Stay up to date with notifications from The Independent

Notifications can be managed in browser preferences.

Britain's shameful complicity in Sri Lanka's torture

How dare we allow people to be transported to regimes we know go in for this abuse?

Jerome Taylor
Wednesday 19 September 2012 13:29 BST
Comments

When it first emerged that Britain had knowingly allowed terrorist suspects to be illegally rendered to third party states to be tortured in the early half of the last decade the story made national headlines. How could Britain, a supposedly liberal democracy and bastion of human rights, deliberately allow someone to be transported towards regimes they knew would abuse them?

Sadly we’re still doing it to this day. The only people that dispute the allegation that torture is rampant in Sri Lanka is the country’s notoriously bullish government who - after the defeat of the Tamil Tiger insurgency in 2009 – feel both impervious and above international law.
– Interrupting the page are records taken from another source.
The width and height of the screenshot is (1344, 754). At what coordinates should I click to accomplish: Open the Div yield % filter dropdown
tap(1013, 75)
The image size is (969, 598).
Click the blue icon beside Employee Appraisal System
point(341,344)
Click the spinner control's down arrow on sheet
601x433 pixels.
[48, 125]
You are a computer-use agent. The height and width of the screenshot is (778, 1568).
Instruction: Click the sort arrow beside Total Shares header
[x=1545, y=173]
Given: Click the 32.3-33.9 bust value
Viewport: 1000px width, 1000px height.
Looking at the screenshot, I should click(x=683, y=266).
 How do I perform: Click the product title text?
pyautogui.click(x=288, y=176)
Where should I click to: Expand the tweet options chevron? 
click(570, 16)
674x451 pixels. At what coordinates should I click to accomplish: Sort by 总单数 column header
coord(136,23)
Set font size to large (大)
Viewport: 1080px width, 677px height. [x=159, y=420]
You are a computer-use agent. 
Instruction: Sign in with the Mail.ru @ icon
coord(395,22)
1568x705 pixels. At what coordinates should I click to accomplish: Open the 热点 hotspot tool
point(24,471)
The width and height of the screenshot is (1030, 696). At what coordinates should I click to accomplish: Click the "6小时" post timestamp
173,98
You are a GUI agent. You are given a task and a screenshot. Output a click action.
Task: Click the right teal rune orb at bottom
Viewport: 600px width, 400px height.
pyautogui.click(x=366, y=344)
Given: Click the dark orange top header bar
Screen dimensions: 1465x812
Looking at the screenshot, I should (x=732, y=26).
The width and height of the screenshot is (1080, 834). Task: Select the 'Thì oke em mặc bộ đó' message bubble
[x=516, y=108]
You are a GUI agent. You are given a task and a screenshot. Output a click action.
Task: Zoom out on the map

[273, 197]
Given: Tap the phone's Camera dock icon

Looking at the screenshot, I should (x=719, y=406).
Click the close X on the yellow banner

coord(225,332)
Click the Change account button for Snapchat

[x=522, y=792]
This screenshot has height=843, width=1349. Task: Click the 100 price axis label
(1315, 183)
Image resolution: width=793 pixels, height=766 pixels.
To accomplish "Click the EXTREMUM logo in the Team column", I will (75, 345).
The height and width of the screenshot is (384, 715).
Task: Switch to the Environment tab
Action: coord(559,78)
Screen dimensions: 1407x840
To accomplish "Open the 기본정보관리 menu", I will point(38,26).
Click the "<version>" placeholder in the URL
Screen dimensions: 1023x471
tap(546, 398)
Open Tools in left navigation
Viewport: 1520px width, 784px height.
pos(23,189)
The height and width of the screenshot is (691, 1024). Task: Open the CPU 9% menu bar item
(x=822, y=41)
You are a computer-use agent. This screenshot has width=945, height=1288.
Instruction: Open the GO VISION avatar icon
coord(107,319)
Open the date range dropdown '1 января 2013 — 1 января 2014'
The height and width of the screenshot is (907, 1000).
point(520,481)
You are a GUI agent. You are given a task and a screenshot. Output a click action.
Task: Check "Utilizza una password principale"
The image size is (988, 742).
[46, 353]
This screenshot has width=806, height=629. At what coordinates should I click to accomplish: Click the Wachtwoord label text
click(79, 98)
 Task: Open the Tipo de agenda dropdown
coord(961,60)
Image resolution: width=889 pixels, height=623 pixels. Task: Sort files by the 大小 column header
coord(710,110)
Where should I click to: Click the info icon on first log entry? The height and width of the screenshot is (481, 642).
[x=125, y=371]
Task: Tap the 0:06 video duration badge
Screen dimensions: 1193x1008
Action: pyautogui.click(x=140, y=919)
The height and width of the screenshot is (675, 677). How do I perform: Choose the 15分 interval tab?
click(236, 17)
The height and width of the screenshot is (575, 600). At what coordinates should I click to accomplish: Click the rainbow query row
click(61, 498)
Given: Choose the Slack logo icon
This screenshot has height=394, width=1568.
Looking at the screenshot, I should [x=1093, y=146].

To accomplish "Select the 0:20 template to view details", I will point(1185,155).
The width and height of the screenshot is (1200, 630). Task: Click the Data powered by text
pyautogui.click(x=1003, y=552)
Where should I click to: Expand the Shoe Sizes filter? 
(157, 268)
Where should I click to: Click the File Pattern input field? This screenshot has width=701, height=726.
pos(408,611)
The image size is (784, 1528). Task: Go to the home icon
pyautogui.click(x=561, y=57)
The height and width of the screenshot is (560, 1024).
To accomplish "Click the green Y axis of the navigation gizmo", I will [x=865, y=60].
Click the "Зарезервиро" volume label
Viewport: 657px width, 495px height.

Human rights groups, the UN, scores of survivors and even the Foreign Office know torture is common place. Yet our Border Agency is still determined to continue kicking out as many people it can – including those who fled Sri Lanka convinced their lives are in danger.

Every time a new charter flight is announced (the media are usually tipped off by lawyers because the government never comments until the planes have landed) we’re told that we shouldn’t worry because Britain only deports people they know will not be at risk of ill treatment.

It’s a nice line but it’s completely false. As this report shows the government does very little to check up on the welfare of returnees once the leave the arrivals hall at Bandaranaike International.

More importantly there’s the mounting, compelling and scrupulously documented evidence detailing how people we – and other European nations – have returned have been horrifically tortured. Human Rights Watch have compiled 13 documented cases of returnees being tortured since the end of hostilities in 2009 whilst Freedom from Torture has uncovered a further 24 instances where people who returned voluntarily – usually for family reasons such as weddings and funerals – have found themselves interrogated and tortured over their perceived or real links to the Tamil Tigers.

Crucially, our own asylum tribunals are beginning to recognise that returnees have been tortured and have granted asylum to a number of people who were forcibly kicked out of Britain only to escape again.

The tragedy is that most of these people have had to be horrifically abused a second time before we finally believed them.

It’s simply not good enough for the British government to continue pushing this completely contradictory policy whereby our Foreign Office recognises people are tortured while our Home Office ignores it.

Of course people will abuse the asylum system and Britain must do everything it can to make sure it only grants sanctuary to those who need it. But given how many torture cases are coming out of Sri Lanka it is unconscionable to continue deporting predominantly Tamil asylum seekers back to Colombo until there is a change of government there or a significant shift in policy.

To understand why Tamils are so vulnerable you have to understand the mind set of the current administration running Sri Lanka. For the last 30 years the Sri Lankan government – dominated by the island’s Sinhalese majority – have fought a civil war against Tamil nationalists in the north of their country. After three decades of conflict Sri Lanka’s increasingly autocratic president Mahinda Rajapaksa (and his defence chief brother Gotabhaya) decided to carry out a final offensive against the Tigers.

With the international press banned from the front lines they were able to carry out their war with little public scrutiny. Allegations of mass killings, rapes and the deliberate bombing of civilians in the final stages of the war have been documented whilst Colombo have refused any attempt to allow the international community in to fully verify these allegations.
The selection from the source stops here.